25、所述靶标核酸或多个靶标核酸可以在所述方法的步骤(i)之前扩增(例如，使用环介导的等温扩增(lamp)、聚合酶链反应(pcr)、多重置换扩增、滚环扩增(rca)或连接酶链反应)。可以进行扩增步骤以扩增rna核酸，如rt-lamp。lamp和rt-lamp扩增方法公开于wo01/77317、wo02/24902和wo01/34790中，所述文献特此通过引用整体并入。

26、所述一个或多个靶标核酸中的至少一个靶标核酸可能来自人类或兽医患者。通常，所述一个或多个靶标核酸中的所有靶标核酸均可能来自人类或兽医患者。在一些实施例中，所述一个或多个靶标核酸中的至少一个靶标核酸指示疾病或遗传性状或标志物。在一些实施例中，在靶标核酸中鉴定条形码序列表明，与该条形码相关的患者患有或曾经患有感染(例如，病毒或细菌感染)。在一些实施例中，所述感染是sars-cov-2感染。所述靶标核酸可以包括与sars-cov-2感染相关的基因的至少一个片段(例如，sars-cov-2orf1a、sars-cov-2包膜或sars-cov-2核衣壳基因)。来源核酸可以衍生自植物、动物、真菌、原生生物、古细菌或细菌。来源核酸可以是病毒性的，并且包括rna。

27、在一些实施例中，所述方法进一步包括在未检测到含有条形码序列的核酸时确定与所述条形码序列相关的患者不患有感染。

28、所述靶标核酸或多个核酸的测序数据可以通过使用各种不同的测序方法(如单分子测序、合成测序或焦磷酸测序)测量一个或多个核酸获得。检测装置可以是电的或光学的。单分子测序的实例包含纳米孔测序，以及使用零模波导进行的测序，如使用加利福尼亚太平洋生物科学公司(pacific biosciences of california inc.)开发的装置进行的smrt测序，如wo2007/002893和wo2009/120372中所公开的。
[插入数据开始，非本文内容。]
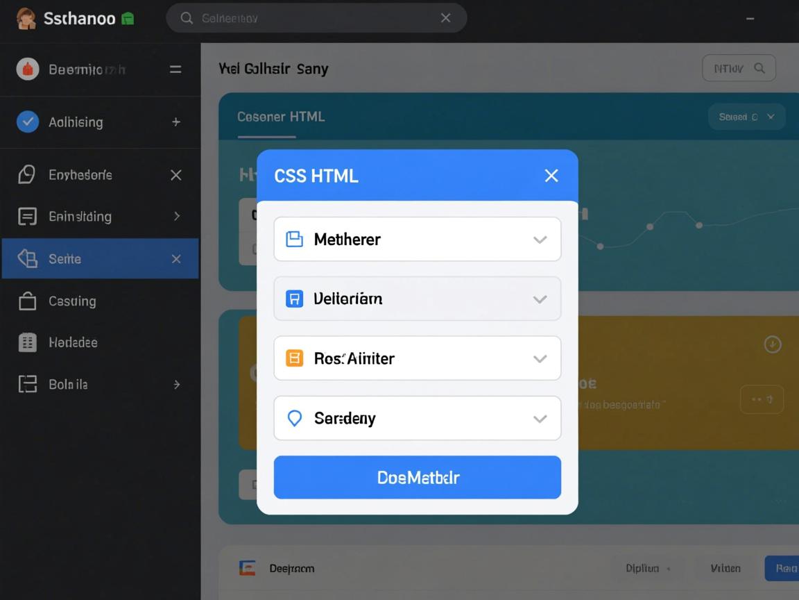Screen dimensions: 799x600
Task: Click the plus next to Adlhising
Action: coord(176,122)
纳米孔测序装置的实例公开于wo2015/055981、wo2014/064443、wo2017/149316和wo2019/002893、wo2015/110813和wo2014/135838中，所述文献特此通过引用整体并入。合成测序的实例包含：由ion torrent开发的离子半导体测序，如wo2009/158006中所公开的；基于荧光团标记的dntp的测序，具有由illumina开发的可逆终止子元件，如wo00/18957中所公开的；由roswelltechnologies开发的基于半导体芯片的单分子测序技术，如wo16/210386中所公开的；以及由genia technologies开发的合成方法测序，如wo2015/148402中所公开的。

29、在一些实施例中，靶标核酸和/或多个核酸为1千碱基或更长。

30、本公开的一些方面提供了一种包括多个核酸的试剂盒，其中所述多个中的每一个均包括具有少于十个核苷酸和至少一个固定上下文序列的相应条形码。在一些实施例中，所述多个中的每一个在条形码的每一侧包括一个固定上下文序列。在一些实施例中，所述多个中的每一个进一步包括引物序列，并且其中所述引物序列与靶标核酸的片段互补。在一些实施例中，所述至少一个固定上下文序列包括所述引物序列的至少一部分。在一些实施例中，所述试剂盒进一步包括聚合酶。